__Your goal__. Could you edit the material starting at the line that contains "Institute (568, 1242)" and ending at the line that contains "2025年4月 (647, 865)", changing "Mission" to "About Us" and leaving everything else as it is? Return only those lines.

__Input records__.
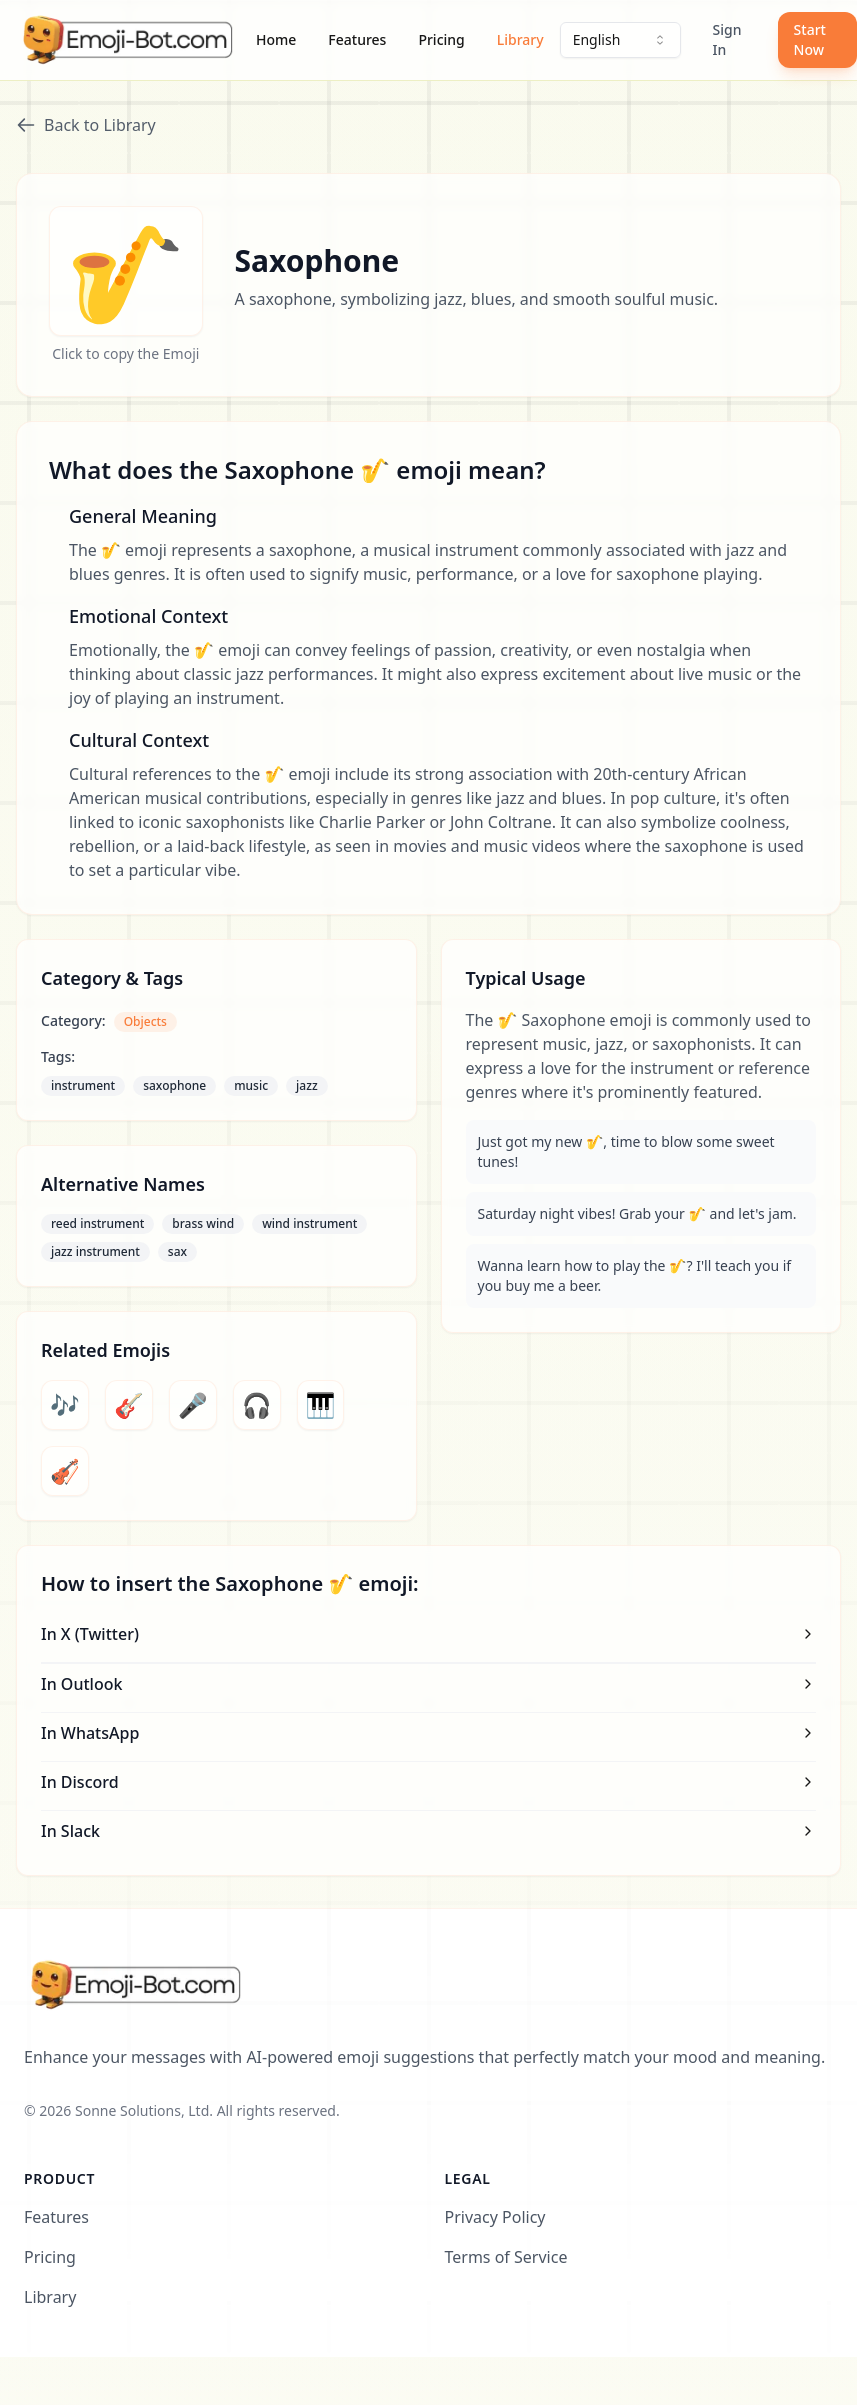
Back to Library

...

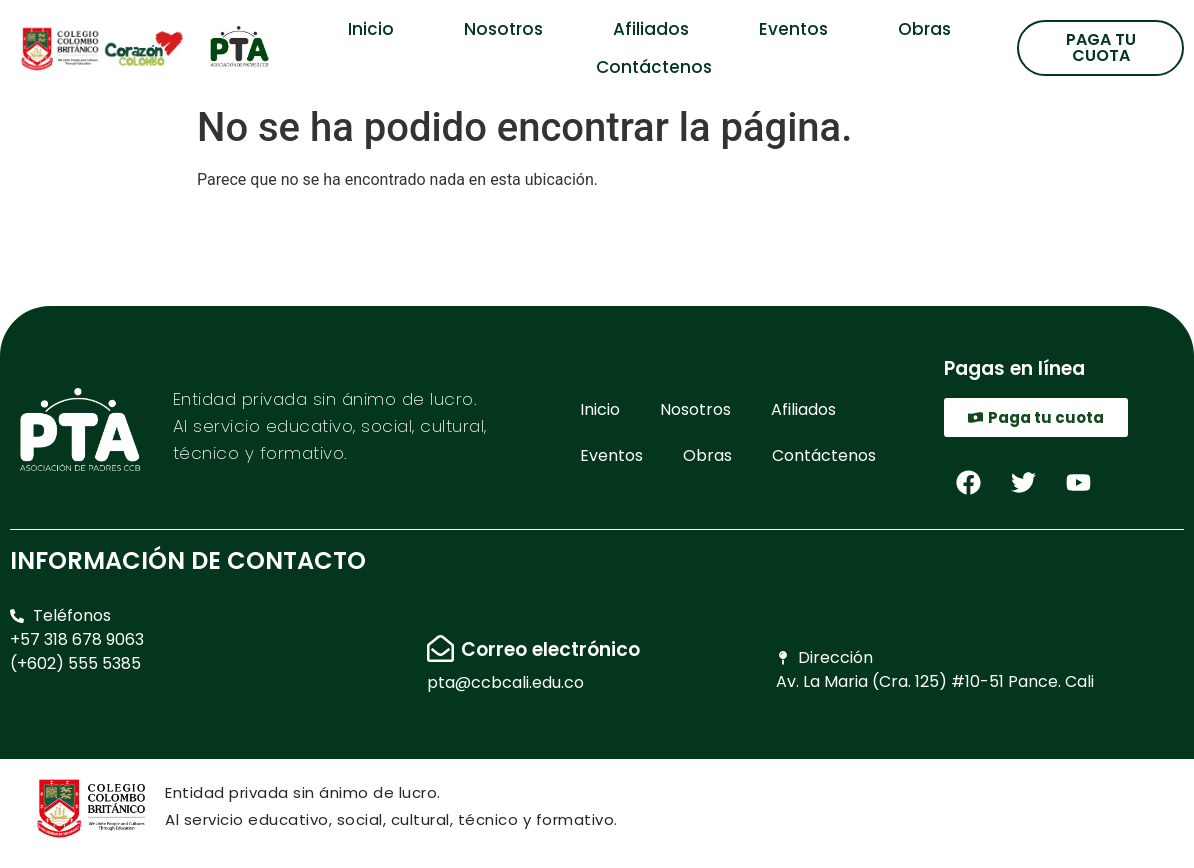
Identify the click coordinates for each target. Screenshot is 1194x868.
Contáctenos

* * *

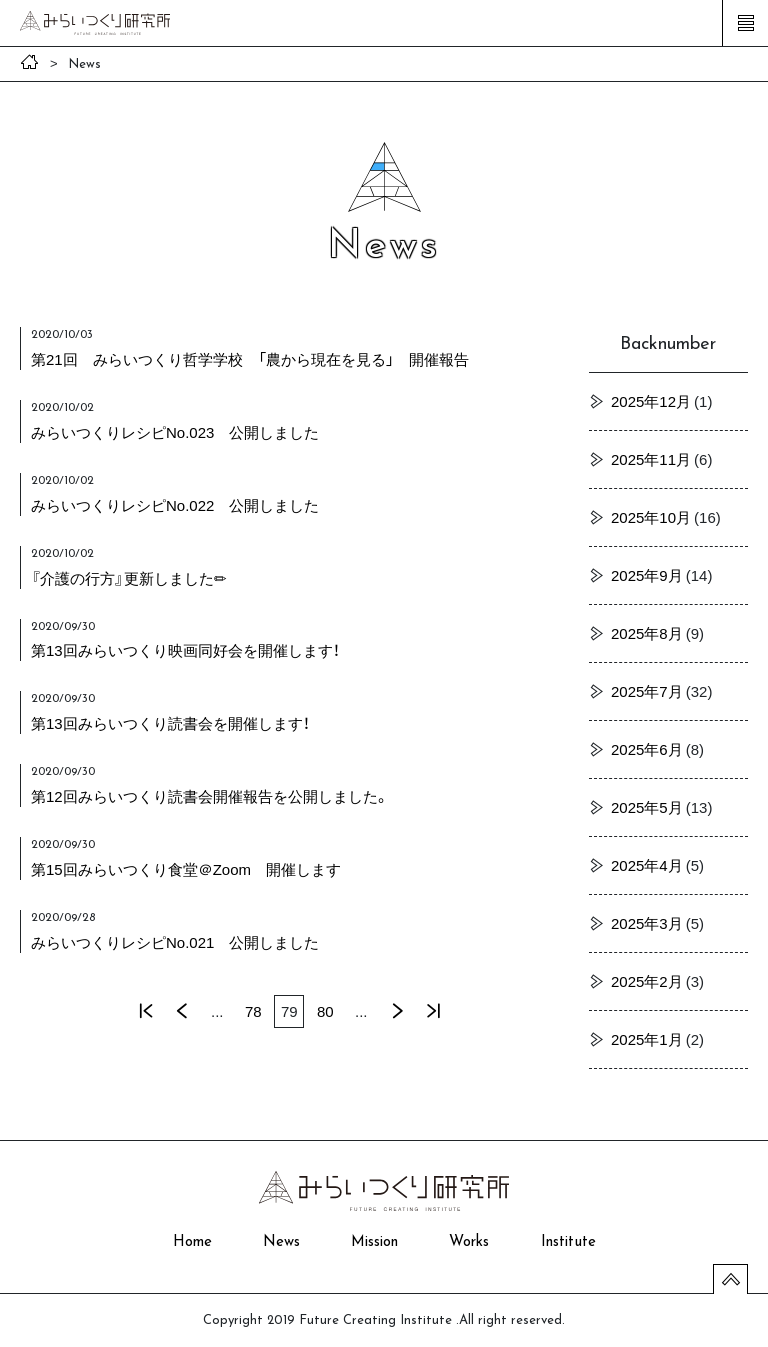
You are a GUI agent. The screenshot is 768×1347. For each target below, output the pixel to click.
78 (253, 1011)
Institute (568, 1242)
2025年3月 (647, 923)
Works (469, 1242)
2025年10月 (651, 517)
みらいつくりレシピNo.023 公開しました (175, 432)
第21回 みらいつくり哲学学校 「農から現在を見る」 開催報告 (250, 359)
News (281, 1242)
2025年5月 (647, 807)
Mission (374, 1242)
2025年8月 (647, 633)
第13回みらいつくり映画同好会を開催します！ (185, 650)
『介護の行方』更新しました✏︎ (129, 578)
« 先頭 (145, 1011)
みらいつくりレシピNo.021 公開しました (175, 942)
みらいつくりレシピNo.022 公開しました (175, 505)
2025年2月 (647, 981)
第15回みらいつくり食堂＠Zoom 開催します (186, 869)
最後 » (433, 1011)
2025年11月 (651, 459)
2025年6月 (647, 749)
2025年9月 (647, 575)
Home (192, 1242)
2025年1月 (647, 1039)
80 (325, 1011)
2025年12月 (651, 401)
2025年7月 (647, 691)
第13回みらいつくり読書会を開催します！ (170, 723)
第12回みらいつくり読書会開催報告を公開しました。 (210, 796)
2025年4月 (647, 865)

__Written answer__.
Institute (568, 1242)
2025年3月 (647, 923)
Works (469, 1242)
2025年10月 (651, 517)
みらいつくりレシピNo.023 公開しました (175, 432)
第21回 みらいつくり哲学学校 「農から現在を見る」 開催報告 (250, 359)
News (281, 1242)
2025年5月 (647, 807)
About Us (374, 1242)
2025年8月 (647, 633)
第13回みらいつくり映画同好会を開催します！ (185, 650)
『介護の行方』更新しました✏︎ (129, 578)
« 先頭 (145, 1011)
みらいつくりレシピNo.021 公開しました (175, 942)
みらいつくりレシピNo.022 公開しました (175, 505)
2025年2月 (647, 981)
第15回みらいつくり食堂＠Zoom 開催します (186, 869)
最後 » (433, 1011)
2025年11月 (651, 459)
2025年6月 (647, 749)
2025年9月 (647, 575)
Home (192, 1242)
2025年1月 (647, 1039)
80 (325, 1011)
2025年12月 (651, 401)
2025年7月 (647, 691)
第13回みらいつくり読書会を開催します！ (170, 723)
第12回みらいつくり読書会開催報告を公開しました。 (210, 796)
2025年4月 (647, 865)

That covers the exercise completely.